Subsequent work used copolymers of ribonucleotides with specific ratios of bases (e.g. U:A = 2:1). Eventually, other researchers developed the technique to synthesize RNAs of known sequence and improved assays for which amino acid was associated with a particular codon. The complete genetic code became known in 1966.

The genetic code is shown below.

There are several things evident about the genetic code when this table is studied. The first thing to note is that groups of synonymous codons often differ only in their third base position. For example, all four CUX codons encode leucine, while all four CCX codons encode proline.
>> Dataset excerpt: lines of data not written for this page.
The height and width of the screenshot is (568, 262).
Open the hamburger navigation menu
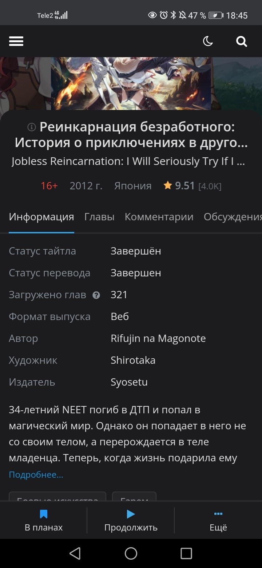pos(16,42)
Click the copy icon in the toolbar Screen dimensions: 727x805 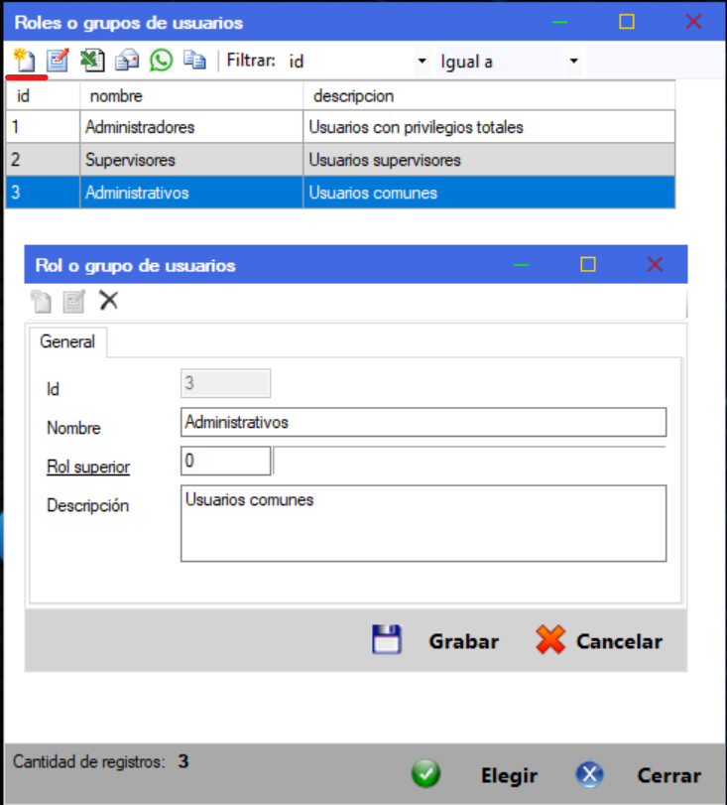pos(194,61)
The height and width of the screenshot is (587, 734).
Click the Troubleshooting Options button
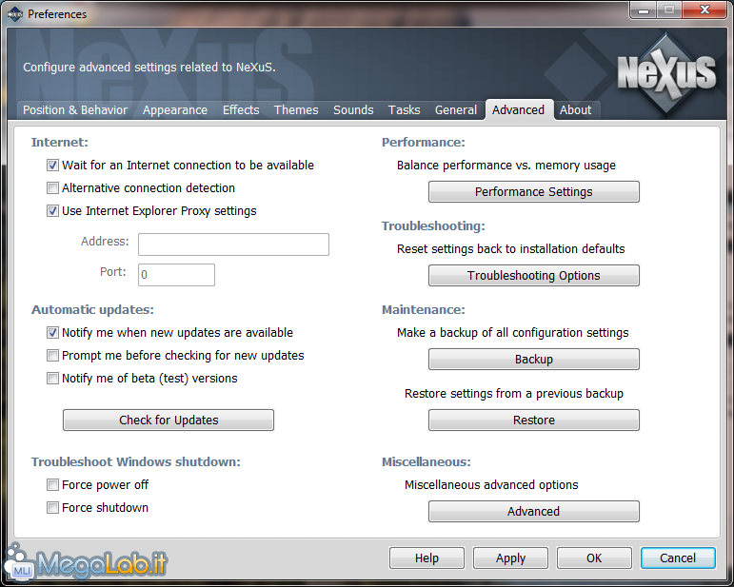click(533, 276)
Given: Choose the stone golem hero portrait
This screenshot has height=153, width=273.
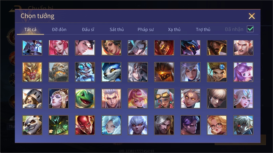Looking at the screenshot, I should pos(59,72).
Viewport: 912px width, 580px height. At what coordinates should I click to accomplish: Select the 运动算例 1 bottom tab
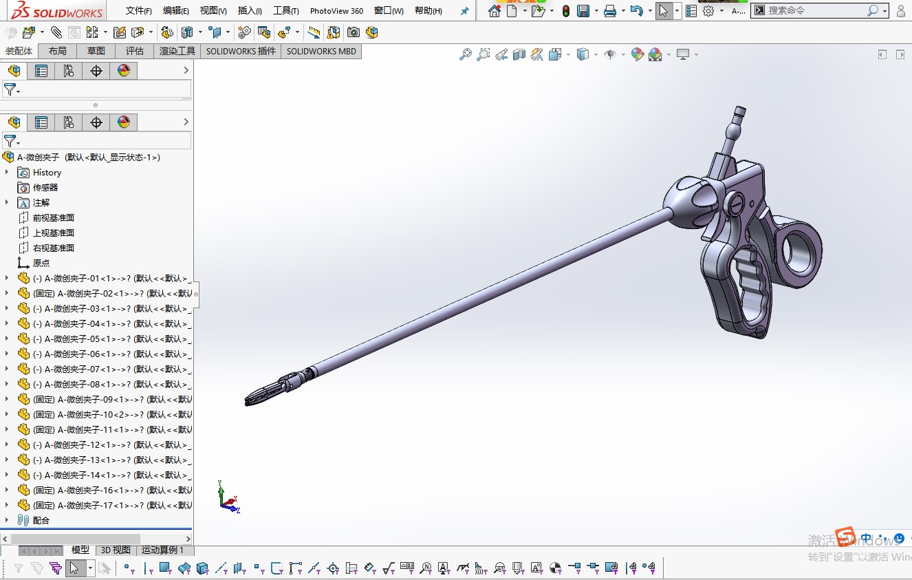tap(162, 550)
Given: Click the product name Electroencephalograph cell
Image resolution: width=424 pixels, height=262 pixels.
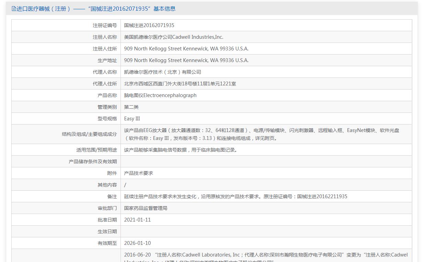Looking at the screenshot, I should point(266,95).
You can also see that there is a single start codon (AUG) and three stop codons (UAA, UAG, and UGA).

Most species have fewer than 45 types of tRNA, rather than the 61 necessary to recognize each codon by exact base pairing. The "wobble hypothesis" proposes that there are relaxed rules for base pairing with the third base of a codon. Some tRNAs have inosine as a base in this position. Inosine can pair with A, C, or U. In the third position, G can pair not only normally with C, but also with U. In the third position, U can pair not only with A, but also with G.

The other thing to notice about the code is that it is fairly well buffered to mitigate the effects of base substitution mutations. In many cases, substitution of a base, especially at the third base position of a codon, is often a synonymous substitution that does not change the amino acid encoded. In other cases, single base substitutions are likely to result in the substitution of a chemically similar amino acid, for example leucine for isoleucine (both nonpolar) or serine for threonine (both polar). Theoretical work shows that the universal genetic code is more buffered against the effect of mutation then are thousands of codes generated randomly, suggesting that the universal genetic code is optimal.

A Eukaryotic Gene and Transcript

Now that we know how transcription and translation work, we are ready to review the parts of a eukaryotic gene as preparation for our discussion of mutation.

	The primary transcript is the RNA copy of a gene before any splicing, polyadenylation, or the addition of the 5' cap. It is a copy of a contiguous protion of the genome. Parts of the primary transcript are present in the mature mRNA.
	The messenger RNA or mRNA is the molecule that is sent to the cytoplasm for translation. It has been spliced, polyadenylated, and capped. For genes that are spliced, the sequence of the mRNA (except for the polyA tail) matches discontiguous segments of the genome.
	Exons are those portions of the primary transcript that are retained in the mRNA.
	Introns are those portions of the primary transcript that are not retained in the mRNA.
	The coding sequence or CDS is that part of the mRNA that is translated, from the AUG start codon to the last codon before the stop codon.
	The 5' untranslated region or 5' UTR is that part of the mRNA from the 5' end to the last base before the AUG start codon. The 5'UTR includes the ribosome binding site.
	The 3' untranslated region or 3' UTR is that part of the mRNA from the stop codon to the 3' end of the mRNA, excluding the polyA tail. The 3' UTR includes a polyadenylation signal.